*Action item*
Search the records below for the word "computer" and show every line where it occurs.

BEGIN Dataset entries

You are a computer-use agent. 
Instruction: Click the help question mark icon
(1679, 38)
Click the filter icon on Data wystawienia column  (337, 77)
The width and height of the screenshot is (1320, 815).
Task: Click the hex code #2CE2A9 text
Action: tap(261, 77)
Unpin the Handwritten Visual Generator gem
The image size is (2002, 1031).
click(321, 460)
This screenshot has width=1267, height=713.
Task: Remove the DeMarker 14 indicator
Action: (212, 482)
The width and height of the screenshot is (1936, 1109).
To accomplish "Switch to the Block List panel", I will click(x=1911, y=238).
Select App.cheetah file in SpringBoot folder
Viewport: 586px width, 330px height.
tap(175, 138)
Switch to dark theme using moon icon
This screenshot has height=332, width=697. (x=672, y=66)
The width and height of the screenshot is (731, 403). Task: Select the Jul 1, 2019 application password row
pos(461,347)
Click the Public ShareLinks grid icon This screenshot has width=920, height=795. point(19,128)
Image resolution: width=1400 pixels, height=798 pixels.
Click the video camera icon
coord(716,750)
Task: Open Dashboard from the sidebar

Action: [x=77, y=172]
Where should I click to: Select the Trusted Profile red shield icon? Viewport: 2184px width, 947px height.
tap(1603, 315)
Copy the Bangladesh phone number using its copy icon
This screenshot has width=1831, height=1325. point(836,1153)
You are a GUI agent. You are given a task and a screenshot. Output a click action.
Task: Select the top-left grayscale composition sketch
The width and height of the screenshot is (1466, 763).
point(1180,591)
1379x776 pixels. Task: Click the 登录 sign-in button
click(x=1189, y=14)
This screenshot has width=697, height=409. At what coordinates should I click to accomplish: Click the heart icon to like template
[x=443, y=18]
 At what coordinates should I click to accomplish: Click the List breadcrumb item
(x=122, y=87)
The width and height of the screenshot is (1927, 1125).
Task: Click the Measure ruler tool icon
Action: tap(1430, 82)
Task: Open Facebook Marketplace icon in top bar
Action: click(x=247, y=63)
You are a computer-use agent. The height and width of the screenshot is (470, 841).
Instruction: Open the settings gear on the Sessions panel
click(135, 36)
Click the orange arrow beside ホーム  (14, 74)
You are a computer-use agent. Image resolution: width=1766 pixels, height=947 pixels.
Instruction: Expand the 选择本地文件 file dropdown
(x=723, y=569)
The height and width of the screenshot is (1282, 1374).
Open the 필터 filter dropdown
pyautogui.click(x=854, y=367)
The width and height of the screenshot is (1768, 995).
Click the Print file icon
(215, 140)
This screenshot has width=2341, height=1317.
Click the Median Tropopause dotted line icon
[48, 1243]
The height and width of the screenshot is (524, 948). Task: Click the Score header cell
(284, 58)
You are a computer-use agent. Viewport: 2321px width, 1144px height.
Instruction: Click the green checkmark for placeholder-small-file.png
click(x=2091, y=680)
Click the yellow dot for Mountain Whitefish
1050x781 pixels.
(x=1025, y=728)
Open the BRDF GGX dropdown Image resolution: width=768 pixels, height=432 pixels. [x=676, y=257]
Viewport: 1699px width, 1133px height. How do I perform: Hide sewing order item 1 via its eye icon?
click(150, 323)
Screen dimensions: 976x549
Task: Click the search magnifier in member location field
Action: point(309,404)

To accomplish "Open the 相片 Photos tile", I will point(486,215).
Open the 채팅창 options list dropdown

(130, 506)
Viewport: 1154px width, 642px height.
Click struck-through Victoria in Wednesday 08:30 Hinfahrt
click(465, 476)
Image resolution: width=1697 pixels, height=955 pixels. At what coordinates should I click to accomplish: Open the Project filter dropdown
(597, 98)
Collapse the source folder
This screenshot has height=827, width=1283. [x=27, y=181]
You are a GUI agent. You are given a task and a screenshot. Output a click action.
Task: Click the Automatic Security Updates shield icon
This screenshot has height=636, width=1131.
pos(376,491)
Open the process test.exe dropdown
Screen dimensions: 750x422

END Dataset entries

*Task output*
You are a computer-use agent. 
You are a computer-use agent. The height and width of the screenshot is (470, 841).
You are a computer-use agent. Image resolution: width=1766 pixels, height=947 pixels.
You are a computer-use agent. Viewport: 2321px width, 1144px height.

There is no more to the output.